To free ourselves from this nightmare we went to visit the gunners in their shelters. It was three in the afternoon, and we had only just discovered that we had not yet lunched. A big fellow, who chattered like a magpie and was built like a Hercules, lit two candles for us, stirred the fire which was crackling in an earthen stove, spread a newspaper for our table-cloth, and offered us a seat on a case of jam-jars. Our sandwiches seemed delicious; our tea, the best in the world; our hovel, a palace; our candles, an illumination.
A joy, hitherto unknown, in being merely alive gave a priceless quality to the smallest pleasures of existence.
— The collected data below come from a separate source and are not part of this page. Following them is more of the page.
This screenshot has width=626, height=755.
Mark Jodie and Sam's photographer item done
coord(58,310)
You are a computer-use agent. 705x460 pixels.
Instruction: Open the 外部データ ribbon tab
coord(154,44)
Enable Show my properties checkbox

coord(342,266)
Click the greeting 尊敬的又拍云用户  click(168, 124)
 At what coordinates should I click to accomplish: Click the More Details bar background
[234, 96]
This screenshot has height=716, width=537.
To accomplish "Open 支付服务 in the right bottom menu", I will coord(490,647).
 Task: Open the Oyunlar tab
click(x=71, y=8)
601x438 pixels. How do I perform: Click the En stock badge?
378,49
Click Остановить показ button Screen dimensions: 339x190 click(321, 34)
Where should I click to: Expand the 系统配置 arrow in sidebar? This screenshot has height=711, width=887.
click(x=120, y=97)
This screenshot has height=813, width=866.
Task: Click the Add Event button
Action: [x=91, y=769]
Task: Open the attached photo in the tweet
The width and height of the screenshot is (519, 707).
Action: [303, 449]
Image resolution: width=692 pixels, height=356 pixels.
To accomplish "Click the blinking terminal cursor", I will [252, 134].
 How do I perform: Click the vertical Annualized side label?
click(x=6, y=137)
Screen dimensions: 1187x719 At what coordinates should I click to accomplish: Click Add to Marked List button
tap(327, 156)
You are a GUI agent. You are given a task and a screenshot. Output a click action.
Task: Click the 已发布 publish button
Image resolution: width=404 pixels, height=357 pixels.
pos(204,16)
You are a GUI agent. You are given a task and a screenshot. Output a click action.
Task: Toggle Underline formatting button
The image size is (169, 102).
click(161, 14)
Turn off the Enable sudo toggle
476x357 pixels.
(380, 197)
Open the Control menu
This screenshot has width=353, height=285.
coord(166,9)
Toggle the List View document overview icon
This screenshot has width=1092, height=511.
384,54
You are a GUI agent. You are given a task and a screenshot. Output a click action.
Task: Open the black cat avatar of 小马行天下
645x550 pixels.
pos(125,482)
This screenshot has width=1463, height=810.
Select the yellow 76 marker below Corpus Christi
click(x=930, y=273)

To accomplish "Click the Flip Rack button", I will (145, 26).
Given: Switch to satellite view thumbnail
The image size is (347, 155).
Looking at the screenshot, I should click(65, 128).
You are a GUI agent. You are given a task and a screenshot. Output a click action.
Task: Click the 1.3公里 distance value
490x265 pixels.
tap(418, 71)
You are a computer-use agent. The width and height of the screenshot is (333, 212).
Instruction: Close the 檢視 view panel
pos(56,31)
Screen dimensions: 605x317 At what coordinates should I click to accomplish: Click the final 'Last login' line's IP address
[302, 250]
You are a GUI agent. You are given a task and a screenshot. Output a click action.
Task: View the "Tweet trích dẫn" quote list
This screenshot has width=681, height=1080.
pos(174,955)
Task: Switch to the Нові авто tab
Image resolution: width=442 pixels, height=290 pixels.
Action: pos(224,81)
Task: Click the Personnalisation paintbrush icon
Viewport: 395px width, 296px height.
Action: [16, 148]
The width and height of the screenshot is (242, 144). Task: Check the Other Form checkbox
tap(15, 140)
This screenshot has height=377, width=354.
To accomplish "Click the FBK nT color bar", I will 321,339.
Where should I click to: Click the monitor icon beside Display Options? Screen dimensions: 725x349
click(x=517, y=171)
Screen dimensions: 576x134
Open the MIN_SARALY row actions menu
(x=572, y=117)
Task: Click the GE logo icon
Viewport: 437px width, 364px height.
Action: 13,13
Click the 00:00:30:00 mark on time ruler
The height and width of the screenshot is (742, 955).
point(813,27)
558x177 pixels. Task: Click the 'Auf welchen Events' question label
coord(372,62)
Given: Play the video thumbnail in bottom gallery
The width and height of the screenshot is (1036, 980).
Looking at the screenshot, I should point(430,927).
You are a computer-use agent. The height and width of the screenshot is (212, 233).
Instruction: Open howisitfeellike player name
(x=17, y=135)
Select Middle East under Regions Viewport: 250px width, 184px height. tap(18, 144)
We listened with the most intense interest and an unaccustomed delight to the talkative soldier, while he instructed us about the price of sugar in England.
Meanwhile, his battery, just beside us, went on killing Germans.
The spirit of Dickens hovered over that wretched hut.
Suddenly I noticed that my companion had fallen into a brown study, and I fancied that he was back upon that hill by Beaucourt. "Come, come!" I said. "What are you thinking about now?"
"I am thinking," the Englishman replied, "that we are bound to avoid war if we can, but that when war comes we are bound to meet it like men."
4. A FRANCO BRITISH RELIEF.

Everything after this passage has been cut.